Questions to answer:
(A) Copy the missile strike report between "The development came" and "province of Hajjah.", inclusive, substituting "artillery shells" for "mortar shells".
(B) For each statement, answer yes or no according to the missile strike report, and quote the words that decide it. (i) The missiles fired at the bases in Jizan were short-range. (ii) Casualties from the missile strike were reported immediately. (iii) The Saudi-led military campaign against Yemen began in March 2015.

Exercise passage:
========================
Yemeni army forces, supported by allied fighters from Popular Committees, have launched two ballistic missiles, designed and manufactured domestically, at military bases in Saudi Arabia’s southwestern border region of Jizan in relation for the Riyadh regime’s devastating military aggression against their country.
A Yemeni military source, speaking on condition of anonymity, told Arabic-language al-Masirah television network that the short-range Zelzal-2 (Earthquake-2) missiles hit Mashal and Malhamah bases with great precision on Saturday.
There were no immediate reports about possible casualties or the extent of damage caused.
The development came only a day after Yemeni forces and their allies intercepted and shot down a Saudi reconnaissance drone flying over the kingdom’s Najran region, located 844 kilometers south of the capital Riyadh.
Also on Saturday, a civilian lost his life and three others, including two women, sustained injuries when militiamen loyal to Yemen's former president Abd Rabbuh Mansur Hadi lobbed a barrage of mortar shells at their home in an area of Harad district in Yemen's northwestern province of Hajjah.
Separately, a woman succumbed to the grave injuries she had suffered earlier in the day when a Saudi airstrike hit Bani Sayyah area in the Razih district of the mountainous northwestern province of Sa'ada.
Scores of Saudi mercenaries were also killed or injured when an explosion caused by two improvised explosive devices hit their vehicles in the al-Jabaliyah area of Yemen’s western coastal province of Hudaydah.
Saudi Arabia and a number of its regional allies launched a devastating military campaign against Yemen in March 2015, with the aim of bringing Hadi back to power and crushing the country’s Houthi Ansarullah movement.
Some 15,000 Yemenis have been killed and thousands more injured since the onset of the Saudi-led aggression.
More than 2,200 others have died of cholera, and the crisis has triggered what the United Nations has described as the world's worst humanitarian disaster.
========================
Records excerpted from a collection
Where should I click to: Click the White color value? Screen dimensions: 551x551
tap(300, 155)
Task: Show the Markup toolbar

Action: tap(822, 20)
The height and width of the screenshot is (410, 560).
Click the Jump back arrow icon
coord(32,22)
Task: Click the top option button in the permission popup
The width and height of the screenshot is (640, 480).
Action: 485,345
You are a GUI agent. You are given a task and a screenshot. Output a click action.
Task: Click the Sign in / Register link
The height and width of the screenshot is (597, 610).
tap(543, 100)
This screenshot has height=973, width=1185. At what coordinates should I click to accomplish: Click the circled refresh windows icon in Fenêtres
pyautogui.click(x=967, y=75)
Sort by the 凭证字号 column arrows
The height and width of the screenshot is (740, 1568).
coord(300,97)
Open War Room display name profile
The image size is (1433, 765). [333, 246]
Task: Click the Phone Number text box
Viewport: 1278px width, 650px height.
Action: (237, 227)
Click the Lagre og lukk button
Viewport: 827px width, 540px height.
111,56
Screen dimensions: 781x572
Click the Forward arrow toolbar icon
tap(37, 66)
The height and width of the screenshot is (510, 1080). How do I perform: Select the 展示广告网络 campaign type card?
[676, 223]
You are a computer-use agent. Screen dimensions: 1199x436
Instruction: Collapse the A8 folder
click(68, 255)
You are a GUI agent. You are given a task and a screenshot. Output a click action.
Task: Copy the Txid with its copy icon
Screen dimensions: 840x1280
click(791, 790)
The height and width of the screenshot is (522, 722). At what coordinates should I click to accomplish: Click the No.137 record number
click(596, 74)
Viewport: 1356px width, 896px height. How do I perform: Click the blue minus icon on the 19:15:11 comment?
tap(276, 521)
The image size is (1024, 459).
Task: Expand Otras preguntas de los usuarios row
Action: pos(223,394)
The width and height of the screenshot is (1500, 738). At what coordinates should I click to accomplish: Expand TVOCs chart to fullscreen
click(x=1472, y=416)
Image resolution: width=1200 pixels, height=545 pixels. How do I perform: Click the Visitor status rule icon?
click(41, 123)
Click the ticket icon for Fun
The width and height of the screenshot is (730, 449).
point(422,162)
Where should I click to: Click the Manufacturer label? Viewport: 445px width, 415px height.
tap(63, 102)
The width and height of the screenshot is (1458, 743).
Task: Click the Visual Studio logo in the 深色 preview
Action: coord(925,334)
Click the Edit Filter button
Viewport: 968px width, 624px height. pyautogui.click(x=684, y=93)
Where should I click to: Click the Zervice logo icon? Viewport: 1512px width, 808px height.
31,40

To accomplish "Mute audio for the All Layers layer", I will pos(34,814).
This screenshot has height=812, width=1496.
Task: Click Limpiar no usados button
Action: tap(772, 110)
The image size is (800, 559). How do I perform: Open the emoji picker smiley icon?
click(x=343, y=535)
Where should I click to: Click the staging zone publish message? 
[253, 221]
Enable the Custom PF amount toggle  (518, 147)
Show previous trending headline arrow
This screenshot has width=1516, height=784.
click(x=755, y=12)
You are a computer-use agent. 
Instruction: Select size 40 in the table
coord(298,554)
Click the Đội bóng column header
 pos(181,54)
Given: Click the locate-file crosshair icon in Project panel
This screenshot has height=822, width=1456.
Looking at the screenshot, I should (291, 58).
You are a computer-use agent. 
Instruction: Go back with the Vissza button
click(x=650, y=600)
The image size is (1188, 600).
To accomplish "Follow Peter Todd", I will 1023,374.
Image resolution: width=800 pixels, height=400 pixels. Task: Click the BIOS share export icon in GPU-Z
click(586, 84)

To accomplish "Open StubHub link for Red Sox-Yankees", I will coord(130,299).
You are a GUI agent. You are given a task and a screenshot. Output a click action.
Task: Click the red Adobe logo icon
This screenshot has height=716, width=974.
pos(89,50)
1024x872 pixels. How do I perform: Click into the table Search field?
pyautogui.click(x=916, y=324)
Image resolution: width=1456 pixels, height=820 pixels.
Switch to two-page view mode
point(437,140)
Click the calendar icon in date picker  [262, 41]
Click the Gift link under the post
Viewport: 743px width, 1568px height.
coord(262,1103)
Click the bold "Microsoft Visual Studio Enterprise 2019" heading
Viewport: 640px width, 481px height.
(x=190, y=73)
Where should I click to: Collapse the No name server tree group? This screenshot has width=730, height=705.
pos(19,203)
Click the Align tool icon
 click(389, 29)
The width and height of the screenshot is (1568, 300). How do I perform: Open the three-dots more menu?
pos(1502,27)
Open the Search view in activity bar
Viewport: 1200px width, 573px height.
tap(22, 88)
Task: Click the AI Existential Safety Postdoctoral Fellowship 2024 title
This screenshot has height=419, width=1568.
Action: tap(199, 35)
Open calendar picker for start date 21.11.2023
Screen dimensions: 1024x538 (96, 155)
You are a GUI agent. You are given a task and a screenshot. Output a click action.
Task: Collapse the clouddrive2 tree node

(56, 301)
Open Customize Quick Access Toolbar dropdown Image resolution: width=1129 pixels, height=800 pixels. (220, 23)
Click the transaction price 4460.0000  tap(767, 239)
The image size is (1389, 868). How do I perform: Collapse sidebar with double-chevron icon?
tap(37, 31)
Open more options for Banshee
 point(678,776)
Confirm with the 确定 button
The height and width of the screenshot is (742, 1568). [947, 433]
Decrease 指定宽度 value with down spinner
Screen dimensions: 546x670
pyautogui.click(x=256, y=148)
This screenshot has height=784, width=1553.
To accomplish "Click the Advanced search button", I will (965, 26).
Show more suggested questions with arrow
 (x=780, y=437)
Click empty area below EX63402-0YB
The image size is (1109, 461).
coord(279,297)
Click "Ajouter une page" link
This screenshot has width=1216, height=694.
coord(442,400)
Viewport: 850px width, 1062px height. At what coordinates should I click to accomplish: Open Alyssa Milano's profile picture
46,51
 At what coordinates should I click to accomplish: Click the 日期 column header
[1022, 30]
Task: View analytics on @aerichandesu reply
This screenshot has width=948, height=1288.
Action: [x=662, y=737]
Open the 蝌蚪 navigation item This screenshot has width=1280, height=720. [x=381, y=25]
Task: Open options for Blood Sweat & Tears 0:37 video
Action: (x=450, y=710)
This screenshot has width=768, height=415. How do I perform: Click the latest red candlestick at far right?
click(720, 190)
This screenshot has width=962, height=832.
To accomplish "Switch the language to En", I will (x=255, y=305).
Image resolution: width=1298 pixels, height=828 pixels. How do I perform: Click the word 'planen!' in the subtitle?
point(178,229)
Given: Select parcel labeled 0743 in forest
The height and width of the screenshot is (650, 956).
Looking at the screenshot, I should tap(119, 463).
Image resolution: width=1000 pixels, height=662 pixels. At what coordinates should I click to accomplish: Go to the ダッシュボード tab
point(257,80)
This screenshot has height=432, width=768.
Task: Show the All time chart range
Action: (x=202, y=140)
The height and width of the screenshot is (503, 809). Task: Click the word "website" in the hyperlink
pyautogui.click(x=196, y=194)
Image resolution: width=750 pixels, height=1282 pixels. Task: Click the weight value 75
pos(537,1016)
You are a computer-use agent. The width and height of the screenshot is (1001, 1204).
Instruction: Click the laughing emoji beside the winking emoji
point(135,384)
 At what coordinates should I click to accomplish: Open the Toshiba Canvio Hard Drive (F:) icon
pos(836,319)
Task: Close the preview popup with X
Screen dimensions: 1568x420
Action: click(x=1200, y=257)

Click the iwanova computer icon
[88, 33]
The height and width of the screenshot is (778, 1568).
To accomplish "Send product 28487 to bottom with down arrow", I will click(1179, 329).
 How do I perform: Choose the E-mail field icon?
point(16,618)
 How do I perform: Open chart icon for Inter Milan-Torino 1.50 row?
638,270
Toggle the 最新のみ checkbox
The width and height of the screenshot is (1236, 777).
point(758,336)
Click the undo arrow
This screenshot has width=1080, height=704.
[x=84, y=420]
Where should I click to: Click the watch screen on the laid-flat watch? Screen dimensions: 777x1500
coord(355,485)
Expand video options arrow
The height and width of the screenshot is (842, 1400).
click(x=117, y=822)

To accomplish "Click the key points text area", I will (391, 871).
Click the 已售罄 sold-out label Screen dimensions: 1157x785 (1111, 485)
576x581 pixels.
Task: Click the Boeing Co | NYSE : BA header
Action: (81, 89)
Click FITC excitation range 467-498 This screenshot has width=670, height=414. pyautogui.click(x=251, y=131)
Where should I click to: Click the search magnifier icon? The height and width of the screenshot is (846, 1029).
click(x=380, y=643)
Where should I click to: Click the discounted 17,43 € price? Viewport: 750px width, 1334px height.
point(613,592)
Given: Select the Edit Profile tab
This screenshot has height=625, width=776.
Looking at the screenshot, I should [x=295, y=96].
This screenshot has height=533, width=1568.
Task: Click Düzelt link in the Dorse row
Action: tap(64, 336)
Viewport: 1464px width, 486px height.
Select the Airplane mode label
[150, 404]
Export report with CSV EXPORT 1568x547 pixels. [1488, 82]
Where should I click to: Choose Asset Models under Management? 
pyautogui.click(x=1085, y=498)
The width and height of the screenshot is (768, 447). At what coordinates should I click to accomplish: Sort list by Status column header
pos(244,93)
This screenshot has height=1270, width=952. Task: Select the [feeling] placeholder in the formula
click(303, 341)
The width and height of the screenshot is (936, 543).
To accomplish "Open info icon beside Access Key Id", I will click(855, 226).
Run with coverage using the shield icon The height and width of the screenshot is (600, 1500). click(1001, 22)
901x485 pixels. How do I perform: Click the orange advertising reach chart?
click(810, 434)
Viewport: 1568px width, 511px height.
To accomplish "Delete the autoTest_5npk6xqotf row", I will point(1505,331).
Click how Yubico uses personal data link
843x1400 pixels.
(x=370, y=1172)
========================
Responses by task:
(A)
The development came only a day after Yemeni forces and their allies intercepted and shot down a Saudi reconnaissance drone flying over the kingdom’s Najran region, located 844 kilometers south of the capital Riyadh.
Also on Saturday, a civilian lost his life and three others, including two women, sustained injuries when militiamen loyal to Yemen's former president Abd Rabbuh Mansur Hadi lobbed a barrage of artillery shells at their home in an area of Harad district in Yemen's northwestern province of Hajjah.

(B)
(i) Yes: "the short-range Zelzal-2 (Earthquake-2) missiles"
(ii) No: "There were no immediate reports about possible casualties or the extent of damage caused."
(iii) Yes: "launched a devastating military campaign against Yemen in March 2015"